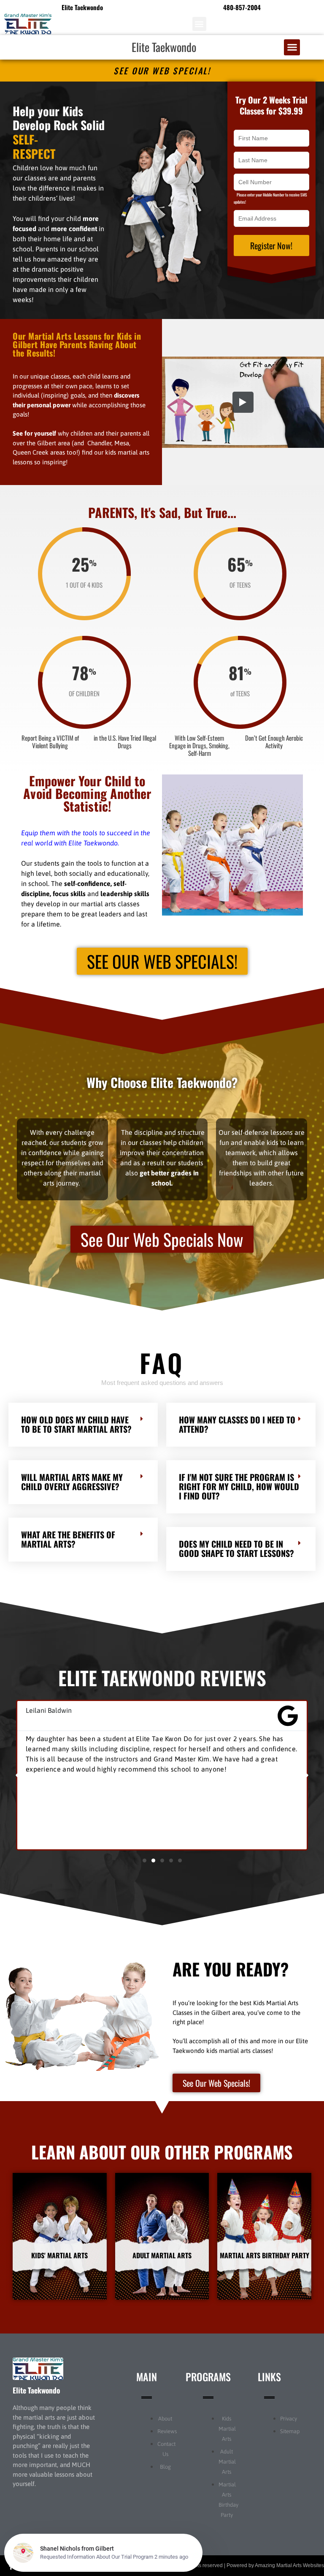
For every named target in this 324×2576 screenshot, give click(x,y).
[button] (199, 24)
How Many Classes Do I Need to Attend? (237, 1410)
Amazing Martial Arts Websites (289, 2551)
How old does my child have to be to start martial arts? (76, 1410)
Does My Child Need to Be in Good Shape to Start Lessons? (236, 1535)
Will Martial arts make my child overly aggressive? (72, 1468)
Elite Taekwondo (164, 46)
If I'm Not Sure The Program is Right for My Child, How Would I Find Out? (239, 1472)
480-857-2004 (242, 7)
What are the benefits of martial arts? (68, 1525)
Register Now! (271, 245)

*****

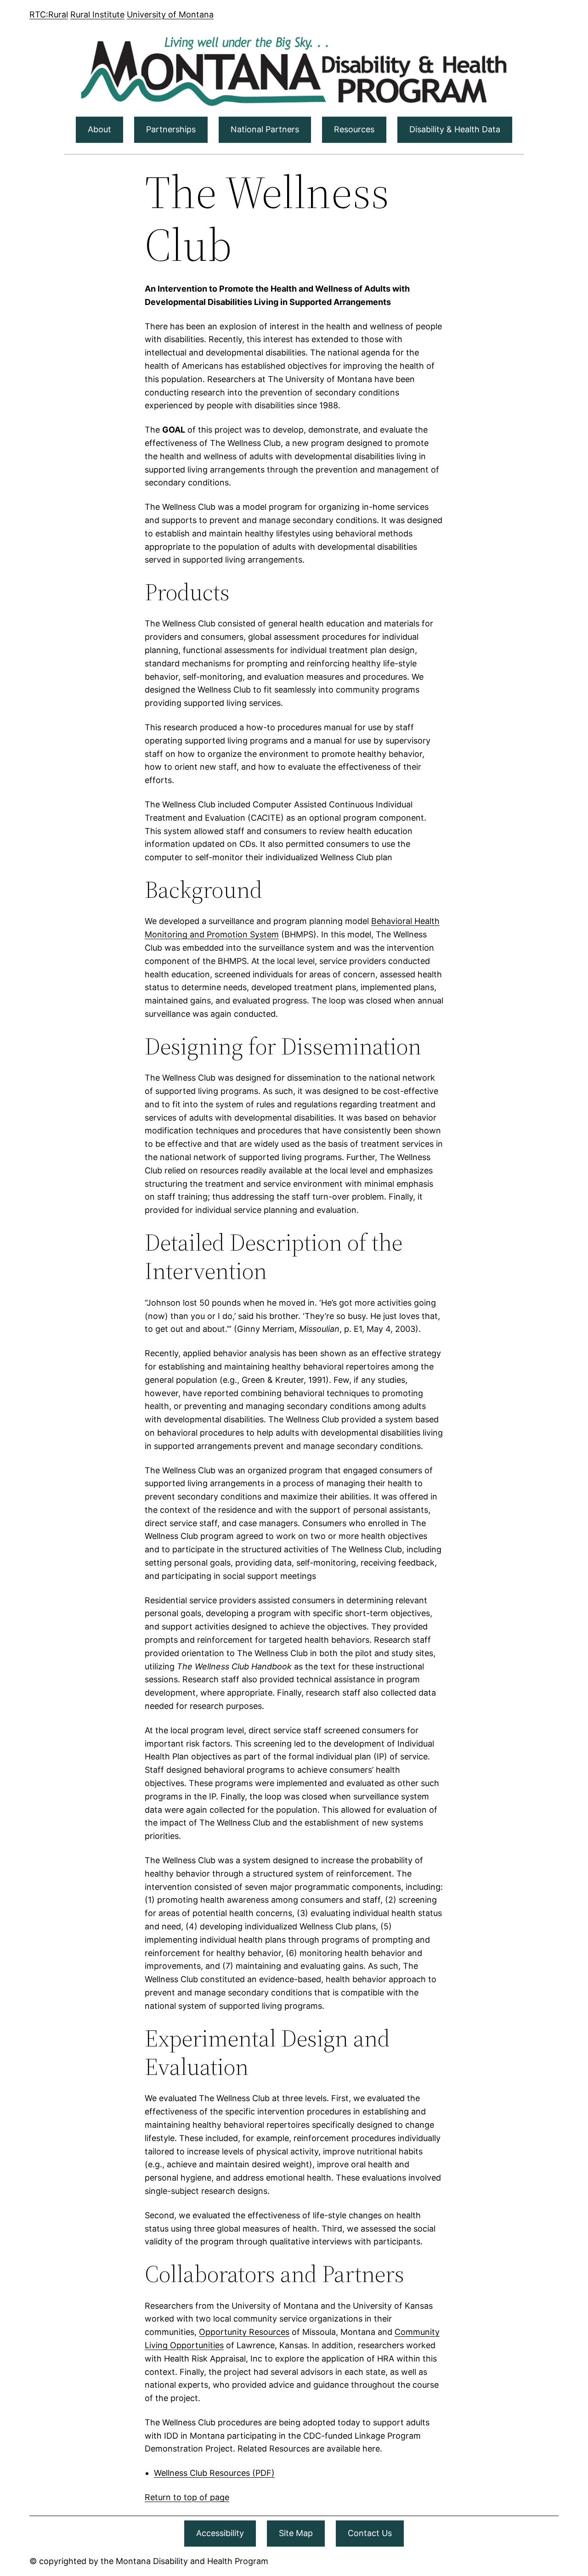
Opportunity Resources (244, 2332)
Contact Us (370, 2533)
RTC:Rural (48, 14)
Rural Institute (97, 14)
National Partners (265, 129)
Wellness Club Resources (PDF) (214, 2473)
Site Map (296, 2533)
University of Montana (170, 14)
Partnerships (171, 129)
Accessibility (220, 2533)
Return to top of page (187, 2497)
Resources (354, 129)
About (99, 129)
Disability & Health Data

*****

◆ **Problem to solve**
The required output is a copy of each line in the records where the string "Need" occurs.

◆ **Output for this task**
How Many Classes Do I Need to Attend? (237, 1410)
Does My Child Need to Be in Good Shape to Start Lessons? (236, 1535)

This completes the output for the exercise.